Using the pipe operator with 2 operators that both take multiple arguments gives an operator that takes more arguments than it should. For example the list contans operator paired with map:
contains has type List -> Any -> Boolean
map has type Operator -> List -> List
composing them as Pipe(contains, map) has type List -> Any -> List -> List,
with the "Any" being the extra argument; what exactly is map's operator here? The intent was to have the result of passing one argument to contains (giving an operator with type Any -> Bool) serve as that operator. Instead, it seems to be getting a Boolean after the second argument is passed to contains which makes it give a type error. This behaviour isn't specific to contains and map though.

The idea here was to make an operator that could be applied to 2 arbitrary lists to determine if the elements in the second list were present in the first; I was trying to use this as a building block to matching recipes based on the list of items sitting in front of an entity reader for some in-world autocrafting.

Steps to reproduce the problem:

  1. Make an operator variable card for the List contains operator
  2. Make an operator variable card for the map operator
  3. Make a pipe variable card with the contains operator as the first argument and the map operator as the second argument
  4. Put both the contains and map operator cards in a variable store
  5. Connect a display panel to the variable sotre
  6. Put the pipe variable card in the display panel to show its type
  7. You should see something like this:
    image

Expected behaviour:

In the above example, Pipe(contains, map) should give an operator with type List -> List -> List. This is the behaviour of the equivalent Haskell code, a language which the mod has clearly taken a great deal of inspiration from:

elem :: a -> [a] -> Bool
map :: (a -> b) -> [a] -> [b]
(.) :: (b -> c) -> (a -> b) -> a -> c
flip :: (a -> b -> c) -> b -> a -> c

flip elem :: [a] -> a -> Bool -- equivalent to [a] -> (a -> Bool), so b in (.)'s type corresponds to (a -> Bool)
test = map . (flip elem) :: [a] -> [a] -> [Bool] -- Note haskell's (.) operator takes its parameters in reverse order to ID's pipe operator
-- test [2,3,4] [1,2,3,4,5,6,7] = [False, True, True, True, False, False, False]


Versions:

  • This mod: 0.11.12
  • Minecraft: 1.12.2
  • Forge: 14.23.4.2703
commented

Something does indeed seem to be going wrong there, will look into it.

commented

Sorry for the long delay, but this has been fixed now and will be part of the next release.

commented

I'm not seeing how this is a bug.

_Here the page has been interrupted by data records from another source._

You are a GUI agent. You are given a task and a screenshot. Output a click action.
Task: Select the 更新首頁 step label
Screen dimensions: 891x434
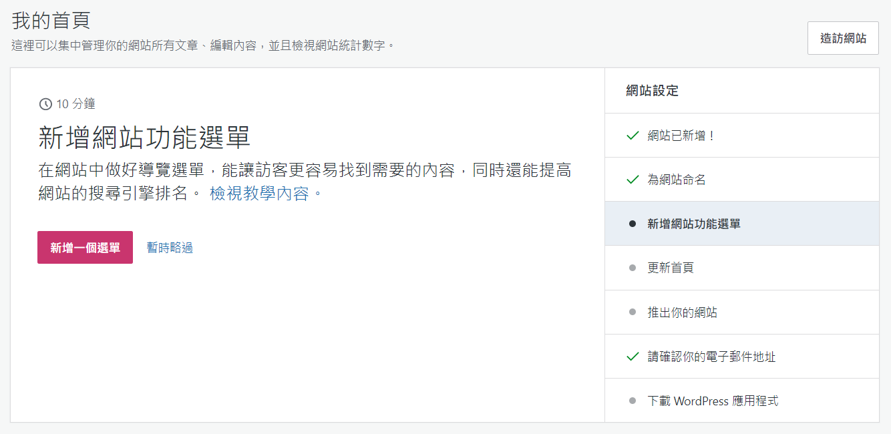pos(671,268)
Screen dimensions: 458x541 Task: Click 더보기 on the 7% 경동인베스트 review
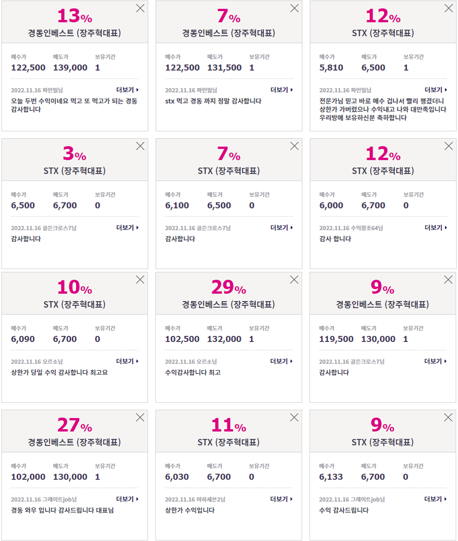coord(282,90)
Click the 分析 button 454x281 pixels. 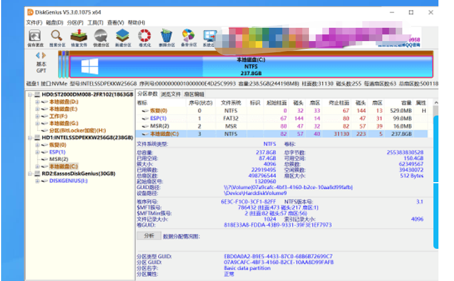(149, 236)
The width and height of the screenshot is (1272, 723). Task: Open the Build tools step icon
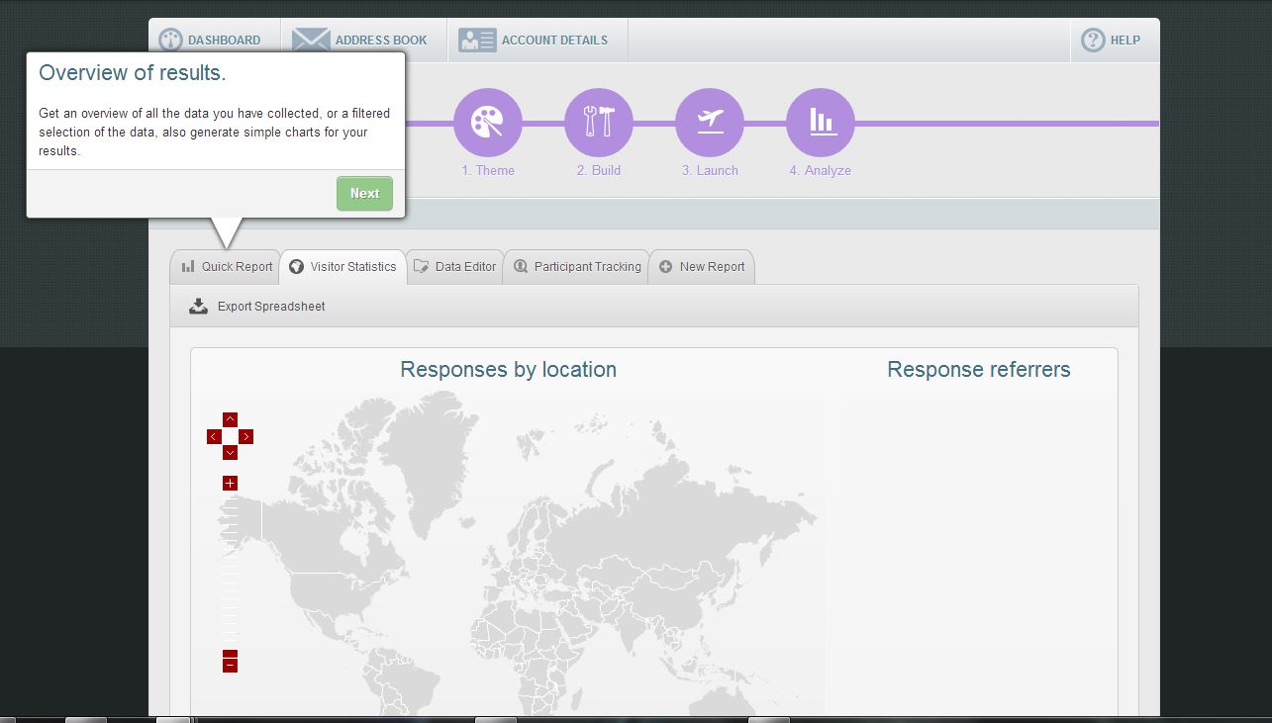(598, 123)
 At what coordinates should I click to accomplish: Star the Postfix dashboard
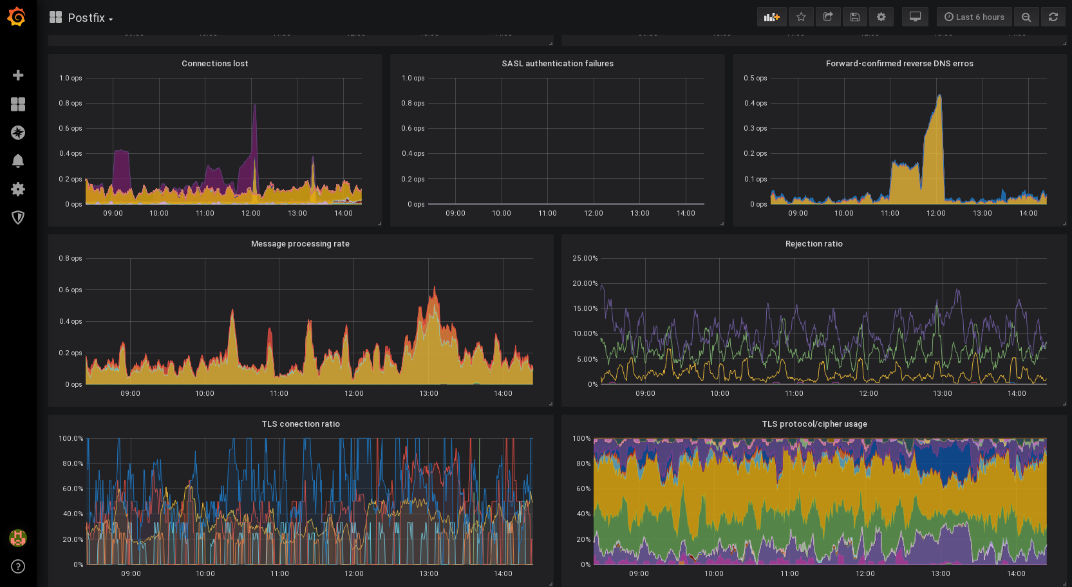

The Pipe operator seems to works like documented: it pipes the output of the Contains operator (a boolean) into the Map operator.

Here's a way to make an operator that does what you want:

  1. Make a variable with the Apply operator (A)
  2. Make a variable with the Contains operator (B)
  3. Make an Apply variable with the arguments A and B (C)
  4. Make a variable with the Map operator (D)
  5. Make a Pipe variable with the arguments C and D
commented

The issue is the pipe operator doesn't consider currying, while several others work just fine with it - notably apply in your workaround; contains is a binary operator, which would normally require apply2 in the absense of currying.

With currying, if you have a function (or operator in ID parlance) with multiple arguments, that's the same as a function that takes a single argument and returns another function which takes the next argument and so on. So, contains(xs, x) is really (contains(xs))(x), and contains(xs) is a function that determines if the argument given to it (x in this case) is in the list xs.

For the pipe operator that should translate to passing the first input of the overall operation to contains, then (because of currying) it passes the output of that (a function) to the first input of map (which is expected to be a function), and subsequent inputs would be passed directly to map. Instead, what we get right now is an operation the mod considers valid (in that you can construct a variable card for it), but doesn't make any sense conceptually and spits out an error when you actually try to use it, because of course the parameters are all wrong.

I hope this clears things up; I know this stuff is complicated to get your head around.

commented

I am not that familiar with functional programming, but your explanation is clear to me. Thanks!